Si no te gusta lo que están diciendo, cambia la conversación. Eso dijo Don Draper y eso vemos a diario cada vez que alguien dice algo que no nos gusta. Al que protesta por la matanza de palestinos en Gaza le preguntan por qué no se queja de la masacre de cristianos en Nigeria y al que denuncia la limpieza étnica de los uigures le afean no opinar sobre Armenia.

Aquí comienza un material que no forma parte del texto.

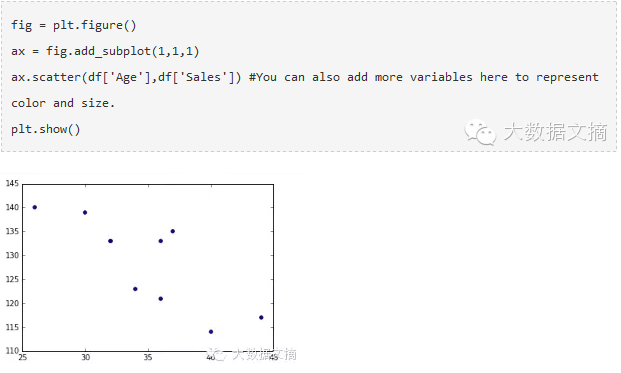
Task: Click the y-axis tick label 145
Action: (x=12, y=183)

A mí mismo me han llegado a preguntar por qué dediqué un texto al asesinato de Charlie Kirk y no a otros asesinatos, matanzas u horrores. El otro día, alguien preguntó a Nadia Risueño si no le preocupaba España, a tenor de la importancia que daba a Palestina por encima de otras cuestiones nacionales. Risueño contestó con un merecido derechazo en forma de artículo.
La respuesta a este tipo de preguntas es sencilla: ¿Por qué no me dejas en paz? ¿Mi escala de preferencias tiene que alinearse con la tuya? ¿Acaso debo preguntarte a qué debo darle más importancia antes de abrir la boca? ¿Quién eres para imponer mis batallas?
Hace unas semanas, Rosalía tuvo problemas por no posicionarse precisamente sobre el asunto palestino en los términos supuestamente adecuados, usando su posición para ejercer presión y, como consecuencia de ello, un diseñador cuyo nombre no quiero molestarme en buscar decidió no vestirla más. El error de Rosalía fue no preguntarle cada mañana al diseñador sobre qué debía opinar y cómo.
Esta manera de obligar a los demás a cambiar de tema no es solo un desvío de atención para que deje de hablarse de algo que no nos gusta. Es una forma de autoritarismo, buscando dominar la narrativa, el tema, la batalla. Monopolizar la importancia de las cosas. El recurso barato de los abusones cuando los demás no hacen lo que desean. Una muestra más de la manía que tiene tanta gente de llevar la vida de los demás con correa y bozal.
Así, es muy importante que decidamos lo que consideramos importante. Otro tema es que la importancia que le otorgamos a las cosas la escojamos o no, que sea fruto de nuestro raciocinio, de nuestros prejuicios o de la manipulación mediática a la que estamos sometidos. Es igual. La libertad de elegir nuestras batallas es inalienable.
Escúpele a la cara de quien te diga, levantando el dedito, que no se te veía tan preocupado por otro tema que te interpela menos pero que, oh casualidad, encaja perfectamente con los objetivos ideológicos de tu interlocutor. Ya va siendo hora de desenmascarar este truco barato, humillar en público a quienes lo utilizan y dejar a la gente en paz para que opine lo que quiera, se preocupe de lo que le emocione y sea libre de escoger la importancia que le da a las cosas.